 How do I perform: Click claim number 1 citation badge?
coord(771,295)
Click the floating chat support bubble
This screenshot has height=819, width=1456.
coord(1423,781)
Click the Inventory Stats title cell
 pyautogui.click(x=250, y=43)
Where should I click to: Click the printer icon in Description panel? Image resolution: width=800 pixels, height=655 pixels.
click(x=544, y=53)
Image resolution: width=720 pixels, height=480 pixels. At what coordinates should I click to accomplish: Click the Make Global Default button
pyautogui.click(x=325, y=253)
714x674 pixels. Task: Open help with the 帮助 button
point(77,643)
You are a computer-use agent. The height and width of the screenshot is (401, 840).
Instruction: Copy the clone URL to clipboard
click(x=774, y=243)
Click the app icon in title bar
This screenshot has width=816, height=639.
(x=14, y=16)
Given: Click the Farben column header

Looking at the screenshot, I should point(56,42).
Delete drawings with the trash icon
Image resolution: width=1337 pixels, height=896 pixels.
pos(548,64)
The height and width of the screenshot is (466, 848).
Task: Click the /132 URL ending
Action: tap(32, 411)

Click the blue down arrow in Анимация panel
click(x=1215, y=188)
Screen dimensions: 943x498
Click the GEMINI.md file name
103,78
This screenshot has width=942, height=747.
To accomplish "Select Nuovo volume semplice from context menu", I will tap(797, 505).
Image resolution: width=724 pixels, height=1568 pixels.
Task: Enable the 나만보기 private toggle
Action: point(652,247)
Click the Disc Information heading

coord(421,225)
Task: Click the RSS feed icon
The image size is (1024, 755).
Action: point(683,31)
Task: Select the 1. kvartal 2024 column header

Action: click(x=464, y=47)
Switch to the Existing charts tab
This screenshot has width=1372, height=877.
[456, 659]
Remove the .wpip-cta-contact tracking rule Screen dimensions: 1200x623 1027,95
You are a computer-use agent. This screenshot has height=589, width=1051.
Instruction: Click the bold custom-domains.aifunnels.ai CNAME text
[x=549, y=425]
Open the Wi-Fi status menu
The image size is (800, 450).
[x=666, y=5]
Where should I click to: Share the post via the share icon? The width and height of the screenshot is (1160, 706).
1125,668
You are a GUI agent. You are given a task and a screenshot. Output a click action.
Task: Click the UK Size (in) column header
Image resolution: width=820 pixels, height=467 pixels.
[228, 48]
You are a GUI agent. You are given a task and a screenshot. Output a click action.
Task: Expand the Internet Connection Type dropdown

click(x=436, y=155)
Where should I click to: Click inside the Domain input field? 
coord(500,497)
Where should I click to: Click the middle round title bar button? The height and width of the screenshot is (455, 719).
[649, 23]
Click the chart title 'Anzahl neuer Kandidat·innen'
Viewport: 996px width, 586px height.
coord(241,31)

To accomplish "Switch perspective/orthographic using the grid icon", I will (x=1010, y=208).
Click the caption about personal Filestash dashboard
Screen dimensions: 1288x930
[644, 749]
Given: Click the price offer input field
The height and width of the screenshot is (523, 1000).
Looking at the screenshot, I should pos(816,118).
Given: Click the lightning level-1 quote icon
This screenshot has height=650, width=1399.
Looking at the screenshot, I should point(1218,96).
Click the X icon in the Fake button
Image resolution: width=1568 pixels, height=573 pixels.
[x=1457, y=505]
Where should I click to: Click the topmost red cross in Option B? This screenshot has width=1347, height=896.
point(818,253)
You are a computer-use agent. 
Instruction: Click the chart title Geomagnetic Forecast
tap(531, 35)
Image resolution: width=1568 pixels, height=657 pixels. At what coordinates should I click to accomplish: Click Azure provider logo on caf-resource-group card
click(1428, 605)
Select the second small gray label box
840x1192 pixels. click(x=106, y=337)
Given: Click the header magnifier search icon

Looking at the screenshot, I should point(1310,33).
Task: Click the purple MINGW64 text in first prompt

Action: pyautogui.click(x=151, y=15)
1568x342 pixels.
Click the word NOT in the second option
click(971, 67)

Task to carry out -> Write the data out in full, matching every line exactly.

Exercise response ->
 How do I perform: Click claim number 1 citation badge?
coord(771,295)
Click the floating chat support bubble
This screenshot has height=819, width=1456.
coord(1423,781)
Click the Inventory Stats title cell
 pyautogui.click(x=250, y=43)
Where should I click to: Click the printer icon in Description panel? Image resolution: width=800 pixels, height=655 pixels.
click(x=544, y=53)
Image resolution: width=720 pixels, height=480 pixels. At what coordinates should I click to accomplish: Click the Make Global Default button
pyautogui.click(x=325, y=253)
714x674 pixels. Task: Open help with the 帮助 button
point(77,643)
You are a computer-use agent. The height and width of the screenshot is (401, 840).
Instruction: Copy the clone URL to clipboard
click(x=774, y=243)
Click the app icon in title bar
This screenshot has width=816, height=639.
(x=14, y=16)
Given: Click the Farben column header

Looking at the screenshot, I should point(56,42).
Delete drawings with the trash icon
Image resolution: width=1337 pixels, height=896 pixels.
pos(548,64)
The height and width of the screenshot is (466, 848).
Task: Click the /132 URL ending
Action: tap(32, 411)

Click the blue down arrow in Анимация panel
click(x=1215, y=188)
Screen dimensions: 943x498
Click the GEMINI.md file name
103,78
This screenshot has width=942, height=747.
To accomplish "Select Nuovo volume semplice from context menu", I will tap(797, 505).
Image resolution: width=724 pixels, height=1568 pixels.
Task: Enable the 나만보기 private toggle
Action: point(652,247)
Click the Disc Information heading

coord(421,225)
Task: Click the RSS feed icon
The image size is (1024, 755).
Action: point(683,31)
Task: Select the 1. kvartal 2024 column header

Action: click(x=464, y=47)
Switch to the Existing charts tab
This screenshot has width=1372, height=877.
[456, 659]
Remove the .wpip-cta-contact tracking rule Screen dimensions: 1200x623 1027,95
You are a computer-use agent. This screenshot has height=589, width=1051.
Instruction: Click the bold custom-domains.aifunnels.ai CNAME text
[x=549, y=425]
Open the Wi-Fi status menu
The image size is (800, 450).
[x=666, y=5]
Where should I click to: Share the post via the share icon? The width and height of the screenshot is (1160, 706).
1125,668
You are a GUI agent. You are given a task and a screenshot. Output a click action.
Task: Click the UK Size (in) column header
Image resolution: width=820 pixels, height=467 pixels.
[228, 48]
You are a GUI agent. You are given a task and a screenshot. Output a click action.
Task: Expand the Internet Connection Type dropdown

click(x=436, y=155)
Where should I click to: Click inside the Domain input field? 
coord(500,497)
Where should I click to: Click the middle round title bar button? The height and width of the screenshot is (455, 719).
[649, 23]
Click the chart title 'Anzahl neuer Kandidat·innen'
Viewport: 996px width, 586px height.
coord(241,31)

To accomplish "Switch perspective/orthographic using the grid icon", I will (x=1010, y=208).
Click the caption about personal Filestash dashboard
Screen dimensions: 1288x930
[644, 749]
Given: Click the price offer input field
The height and width of the screenshot is (523, 1000).
Looking at the screenshot, I should pos(816,118).
Given: Click the lightning level-1 quote icon
This screenshot has height=650, width=1399.
Looking at the screenshot, I should point(1218,96).
Click the X icon in the Fake button
Image resolution: width=1568 pixels, height=573 pixels.
[x=1457, y=505]
Where should I click to: Click the topmost red cross in Option B? This screenshot has width=1347, height=896.
point(818,253)
You are a computer-use agent. 
Instruction: Click the chart title Geomagnetic Forecast
tap(531, 35)
Image resolution: width=1568 pixels, height=657 pixels. At what coordinates should I click to accomplish: Click Azure provider logo on caf-resource-group card
click(1428, 605)
Select the second small gray label box
840x1192 pixels. click(x=106, y=337)
Given: Click the header magnifier search icon

Looking at the screenshot, I should point(1310,33).
Task: Click the purple MINGW64 text in first prompt

Action: pyautogui.click(x=151, y=15)
1568x342 pixels.
Click the word NOT in the second option
click(971, 67)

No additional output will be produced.